Mistake 8: Waiting Until “The Right Time” to Start Investing

There’s no right time. There’s only now and later, and the math between those two options is not close.

A 23-year-old who invests $200 a month until age 65 at a 7% average return ends up with roughly $570,000. A 30-year-old who does the exact same thing ends up with $340,000. Seven years of delay — years when most young athletes are making real money for the first time — costs $230,000 at retirement.

The most common reason young athletes delay: they feel like their current income isn’t high enough to make investing matter, or they want to wait until they’ve figured out “the right” investment strategy. Both are traps.

$100 a month invested consistently from 23 beats $300 a month invested from 30 in total ending balance. Starting matters more than amount. Start with whatever you can, increase it over time, and don’t wait for the perfect moment because it doesn’t exist.

The investing in your 20s article on this site covers how to start with $500. The financial playbook covers the full order of operations once you’re ready to build a real system. The hardest part is the first step — everything after that is just staying consistent.


The Common Thread

Every mistake on this list comes from the same place: athletic discipline applied to competing and training, but not yet applied to money.

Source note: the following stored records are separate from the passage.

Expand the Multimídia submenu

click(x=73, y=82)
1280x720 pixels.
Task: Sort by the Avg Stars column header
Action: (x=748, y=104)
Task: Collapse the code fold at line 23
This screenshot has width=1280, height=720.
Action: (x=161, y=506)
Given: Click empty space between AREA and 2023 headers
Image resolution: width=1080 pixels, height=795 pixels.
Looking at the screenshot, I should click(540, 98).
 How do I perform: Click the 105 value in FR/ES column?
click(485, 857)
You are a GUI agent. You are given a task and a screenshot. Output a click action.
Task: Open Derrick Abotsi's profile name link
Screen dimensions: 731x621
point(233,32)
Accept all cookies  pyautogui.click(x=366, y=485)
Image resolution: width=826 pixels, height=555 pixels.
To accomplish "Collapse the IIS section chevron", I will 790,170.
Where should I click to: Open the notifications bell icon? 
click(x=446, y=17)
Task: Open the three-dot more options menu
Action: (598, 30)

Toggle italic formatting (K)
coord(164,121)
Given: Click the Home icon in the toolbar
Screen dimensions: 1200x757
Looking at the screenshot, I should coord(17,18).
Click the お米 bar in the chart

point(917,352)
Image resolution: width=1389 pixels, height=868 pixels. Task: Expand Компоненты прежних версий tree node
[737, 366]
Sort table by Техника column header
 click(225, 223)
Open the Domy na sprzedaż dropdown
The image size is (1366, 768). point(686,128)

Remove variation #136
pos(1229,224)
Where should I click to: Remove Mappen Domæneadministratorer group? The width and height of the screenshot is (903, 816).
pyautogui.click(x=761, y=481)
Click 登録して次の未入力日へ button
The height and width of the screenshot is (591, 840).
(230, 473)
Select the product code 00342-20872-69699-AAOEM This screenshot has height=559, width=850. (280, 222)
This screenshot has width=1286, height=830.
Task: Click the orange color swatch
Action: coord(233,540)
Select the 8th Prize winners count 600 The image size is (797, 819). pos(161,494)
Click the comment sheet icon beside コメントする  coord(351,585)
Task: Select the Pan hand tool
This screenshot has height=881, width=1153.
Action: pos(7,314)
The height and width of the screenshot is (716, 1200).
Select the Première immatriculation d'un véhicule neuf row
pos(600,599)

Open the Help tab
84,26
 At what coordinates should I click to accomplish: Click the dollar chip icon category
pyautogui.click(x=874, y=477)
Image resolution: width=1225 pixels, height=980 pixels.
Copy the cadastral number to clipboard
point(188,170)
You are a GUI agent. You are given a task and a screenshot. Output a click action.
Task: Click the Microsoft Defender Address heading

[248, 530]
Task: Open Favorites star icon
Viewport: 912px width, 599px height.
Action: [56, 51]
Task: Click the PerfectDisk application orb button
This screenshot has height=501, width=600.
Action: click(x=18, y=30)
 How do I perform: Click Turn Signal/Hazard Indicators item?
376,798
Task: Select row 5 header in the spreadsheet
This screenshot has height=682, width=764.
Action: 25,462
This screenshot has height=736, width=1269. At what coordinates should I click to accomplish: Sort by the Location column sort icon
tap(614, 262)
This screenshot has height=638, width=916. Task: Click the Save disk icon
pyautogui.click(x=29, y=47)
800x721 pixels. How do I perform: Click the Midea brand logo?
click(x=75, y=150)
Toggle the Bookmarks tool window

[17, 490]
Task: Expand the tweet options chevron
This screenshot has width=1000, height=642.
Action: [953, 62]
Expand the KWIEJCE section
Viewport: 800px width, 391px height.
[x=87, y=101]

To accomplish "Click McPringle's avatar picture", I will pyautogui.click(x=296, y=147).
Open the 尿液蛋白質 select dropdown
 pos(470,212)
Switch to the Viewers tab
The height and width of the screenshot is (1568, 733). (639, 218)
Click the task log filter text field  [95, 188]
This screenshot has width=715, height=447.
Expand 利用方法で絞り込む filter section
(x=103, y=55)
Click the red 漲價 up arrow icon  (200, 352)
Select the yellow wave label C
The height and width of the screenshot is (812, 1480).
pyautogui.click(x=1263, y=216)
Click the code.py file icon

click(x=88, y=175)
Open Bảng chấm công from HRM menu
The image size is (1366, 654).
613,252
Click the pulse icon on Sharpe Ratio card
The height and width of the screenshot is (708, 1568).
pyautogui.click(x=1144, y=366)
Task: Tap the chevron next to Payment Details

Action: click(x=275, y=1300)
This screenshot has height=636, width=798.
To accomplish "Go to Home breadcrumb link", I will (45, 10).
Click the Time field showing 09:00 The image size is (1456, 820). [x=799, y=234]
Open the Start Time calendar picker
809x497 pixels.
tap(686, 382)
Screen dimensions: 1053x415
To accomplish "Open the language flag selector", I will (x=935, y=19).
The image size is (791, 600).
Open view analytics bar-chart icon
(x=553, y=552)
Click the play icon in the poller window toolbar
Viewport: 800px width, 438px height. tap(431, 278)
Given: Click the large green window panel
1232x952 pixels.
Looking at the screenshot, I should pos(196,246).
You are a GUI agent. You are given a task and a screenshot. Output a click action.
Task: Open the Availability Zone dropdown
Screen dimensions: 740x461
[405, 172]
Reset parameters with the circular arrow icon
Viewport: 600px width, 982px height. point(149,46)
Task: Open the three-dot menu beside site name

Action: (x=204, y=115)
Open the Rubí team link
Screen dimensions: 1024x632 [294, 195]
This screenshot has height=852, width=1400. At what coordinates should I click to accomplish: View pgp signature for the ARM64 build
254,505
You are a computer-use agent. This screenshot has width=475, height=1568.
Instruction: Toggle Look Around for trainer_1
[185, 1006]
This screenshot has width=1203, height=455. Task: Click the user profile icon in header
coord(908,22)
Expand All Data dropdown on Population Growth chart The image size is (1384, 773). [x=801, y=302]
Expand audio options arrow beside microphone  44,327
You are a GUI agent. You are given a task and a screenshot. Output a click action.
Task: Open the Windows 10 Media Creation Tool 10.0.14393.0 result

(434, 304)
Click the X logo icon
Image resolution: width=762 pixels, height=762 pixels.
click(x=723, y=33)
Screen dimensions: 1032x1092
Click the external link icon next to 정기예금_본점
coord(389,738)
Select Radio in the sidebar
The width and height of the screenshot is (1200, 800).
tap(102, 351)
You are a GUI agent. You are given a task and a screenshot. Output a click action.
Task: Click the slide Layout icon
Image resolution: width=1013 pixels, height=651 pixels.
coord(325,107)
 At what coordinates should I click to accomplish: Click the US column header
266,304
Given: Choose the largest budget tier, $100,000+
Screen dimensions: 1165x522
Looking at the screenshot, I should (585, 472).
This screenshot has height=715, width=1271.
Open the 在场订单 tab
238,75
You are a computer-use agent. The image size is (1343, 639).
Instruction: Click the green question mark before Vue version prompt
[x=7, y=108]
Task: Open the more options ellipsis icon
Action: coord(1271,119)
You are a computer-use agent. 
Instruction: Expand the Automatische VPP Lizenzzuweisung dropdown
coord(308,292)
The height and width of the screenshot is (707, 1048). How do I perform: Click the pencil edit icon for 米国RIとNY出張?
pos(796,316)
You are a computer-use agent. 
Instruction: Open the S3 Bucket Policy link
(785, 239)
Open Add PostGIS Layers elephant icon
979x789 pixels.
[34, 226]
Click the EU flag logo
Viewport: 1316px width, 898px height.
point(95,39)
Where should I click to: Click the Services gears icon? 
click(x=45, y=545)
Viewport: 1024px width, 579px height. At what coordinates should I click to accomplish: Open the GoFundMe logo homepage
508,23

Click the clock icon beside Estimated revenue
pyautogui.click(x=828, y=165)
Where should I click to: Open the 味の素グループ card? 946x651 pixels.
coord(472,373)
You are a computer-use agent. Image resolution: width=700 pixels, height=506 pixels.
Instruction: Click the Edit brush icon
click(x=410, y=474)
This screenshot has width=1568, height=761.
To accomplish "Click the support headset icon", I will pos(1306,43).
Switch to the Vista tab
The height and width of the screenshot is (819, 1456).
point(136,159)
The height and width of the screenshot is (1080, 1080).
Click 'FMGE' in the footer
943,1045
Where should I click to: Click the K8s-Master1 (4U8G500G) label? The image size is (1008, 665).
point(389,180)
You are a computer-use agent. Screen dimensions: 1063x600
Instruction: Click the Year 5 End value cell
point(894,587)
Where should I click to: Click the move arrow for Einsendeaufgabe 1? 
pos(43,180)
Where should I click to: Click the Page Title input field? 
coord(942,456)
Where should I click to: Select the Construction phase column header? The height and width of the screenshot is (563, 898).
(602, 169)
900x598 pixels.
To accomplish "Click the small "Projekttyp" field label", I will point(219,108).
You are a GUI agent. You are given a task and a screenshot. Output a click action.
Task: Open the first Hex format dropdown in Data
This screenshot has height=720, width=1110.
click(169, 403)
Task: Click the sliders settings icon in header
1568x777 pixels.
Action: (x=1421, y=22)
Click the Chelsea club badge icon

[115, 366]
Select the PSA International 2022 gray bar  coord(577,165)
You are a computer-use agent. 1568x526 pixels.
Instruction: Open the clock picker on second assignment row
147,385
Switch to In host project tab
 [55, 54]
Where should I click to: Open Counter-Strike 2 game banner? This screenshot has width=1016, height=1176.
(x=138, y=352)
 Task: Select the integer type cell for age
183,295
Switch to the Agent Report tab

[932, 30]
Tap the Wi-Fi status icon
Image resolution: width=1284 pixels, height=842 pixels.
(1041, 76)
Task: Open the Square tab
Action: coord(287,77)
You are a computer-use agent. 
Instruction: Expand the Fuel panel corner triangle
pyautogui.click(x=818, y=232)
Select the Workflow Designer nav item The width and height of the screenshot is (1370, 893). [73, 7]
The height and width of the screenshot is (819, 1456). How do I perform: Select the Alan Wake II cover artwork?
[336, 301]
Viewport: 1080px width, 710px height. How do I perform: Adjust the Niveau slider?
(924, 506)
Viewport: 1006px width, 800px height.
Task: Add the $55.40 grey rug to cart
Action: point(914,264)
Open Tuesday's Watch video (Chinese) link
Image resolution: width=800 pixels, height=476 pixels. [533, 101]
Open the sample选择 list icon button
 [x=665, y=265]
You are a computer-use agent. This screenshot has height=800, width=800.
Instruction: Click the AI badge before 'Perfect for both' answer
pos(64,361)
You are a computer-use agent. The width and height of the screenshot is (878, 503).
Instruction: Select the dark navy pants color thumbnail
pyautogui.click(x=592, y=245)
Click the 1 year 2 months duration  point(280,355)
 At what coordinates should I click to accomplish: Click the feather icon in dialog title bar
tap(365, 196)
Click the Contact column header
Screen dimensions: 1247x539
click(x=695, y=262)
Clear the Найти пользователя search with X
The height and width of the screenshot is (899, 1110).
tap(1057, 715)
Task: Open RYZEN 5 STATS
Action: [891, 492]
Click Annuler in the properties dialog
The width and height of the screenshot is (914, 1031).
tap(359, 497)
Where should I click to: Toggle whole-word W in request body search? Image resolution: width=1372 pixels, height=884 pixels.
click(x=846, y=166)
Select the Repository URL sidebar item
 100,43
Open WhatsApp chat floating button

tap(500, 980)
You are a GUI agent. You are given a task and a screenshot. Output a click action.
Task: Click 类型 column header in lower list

The habits are already there. Showing up when it’s hard. Playing the long game. Trusting a system even when you don’t see results immediately. Competing against your own standard rather than the crowd.

Those habits built your athletic career. They build wealth the same way — just on a longer timeline with a different scoreboard.

Check your net worth. Capture your 401(k) match. Open the Roth IRA. Track the number monthly. Treat it like a starting position you have to earn and protect.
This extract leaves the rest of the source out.